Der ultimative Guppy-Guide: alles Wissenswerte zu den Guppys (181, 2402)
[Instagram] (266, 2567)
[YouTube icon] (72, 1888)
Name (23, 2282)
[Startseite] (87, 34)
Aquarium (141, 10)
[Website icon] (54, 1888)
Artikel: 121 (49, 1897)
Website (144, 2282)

#####

**AIM OF THE TASK**
All of the material is to be retyped verbatim.

**RESPONSE BELOW**
Der ultimative Guppy-Guide: alles Wissenswerte zu den Guppys (181, 2402)
[Instagram] (266, 2567)
[YouTube icon] (72, 1888)
Name (23, 2282)
[Startseite] (87, 34)
Aquarium (141, 10)
[Website icon] (54, 1888)
Artikel: 121 (49, 1897)
Website (144, 2282)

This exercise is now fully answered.